I’m creating a custom nn.Module
and I’ve been running to GPU OOM problems because at times the tensors within the module can get quite large. From a memory management perspective I know that using tensor methods like Tensor.view
, Tensor.expand
etc are cheap as they don’t reassign the underlying data structure. To better optimise my code I have been using pytorch_memlab
to inspect the memory footprint.
I have noticed that the following operations do not assign the intermediate tensor c
in memory, i.e. the pointwise multiplication result is not stored in memory, and is instead immediately passed to the torch.sum
function.
def some_module_func(self, a, b):
# First expand a & b using cheap operation expand
a = a.expand(-1, 50, 50, 50, -1, -1)
b = b.expand(-1, 50, 50, 50, -1, -1)
# Then do elementwise multiplication, if this tensor was saved in memory it would be large
c = torch.mul(a, b)
# Then sum over the expanded dimensions
d = torch.sum(c, dim=(1, 2, 3))
return d
However, an operation like torch.gather
seemingly will assign a new tensor in memory as output.
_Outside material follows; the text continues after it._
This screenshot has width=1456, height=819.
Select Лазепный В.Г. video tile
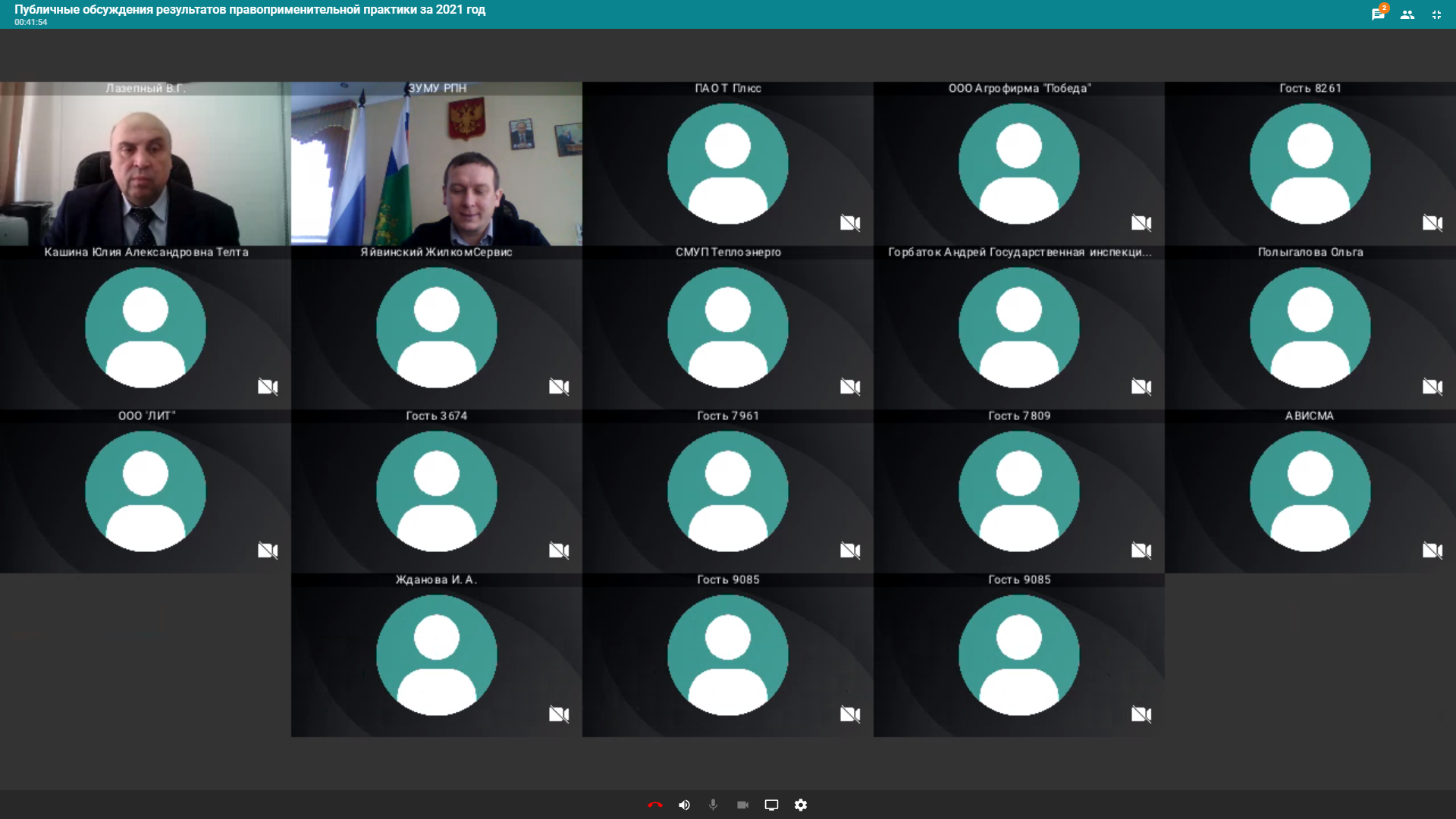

Here the expanded tensor a
will be created in memory after the a.gather
operation.
def some_other_module_func(self, a, b, indexer):
a = a.expand(-1, 50, 50, 50, -1, -1)
# Here we rearrange dimension 1 to some predefined order
a = a.gather(dim=1, index=indexer) # this large tensor is written to memory
b = b.expand(-1, 50, 50, 50, -1, -1)
# Then do elementwise multiplication
c = torch.mul(a, b)
# Then sum over the expanded dimensions
d = torch.sum(c, dim=(1, 2, 3))
return d
My question is: in order to better optimise my code, how can I tell which operations/functions are likely to defer memory assignment? Is there any way that I can apply Tensor.gather
for example without the output being explicitly assigned in memory, like with torch.mul
?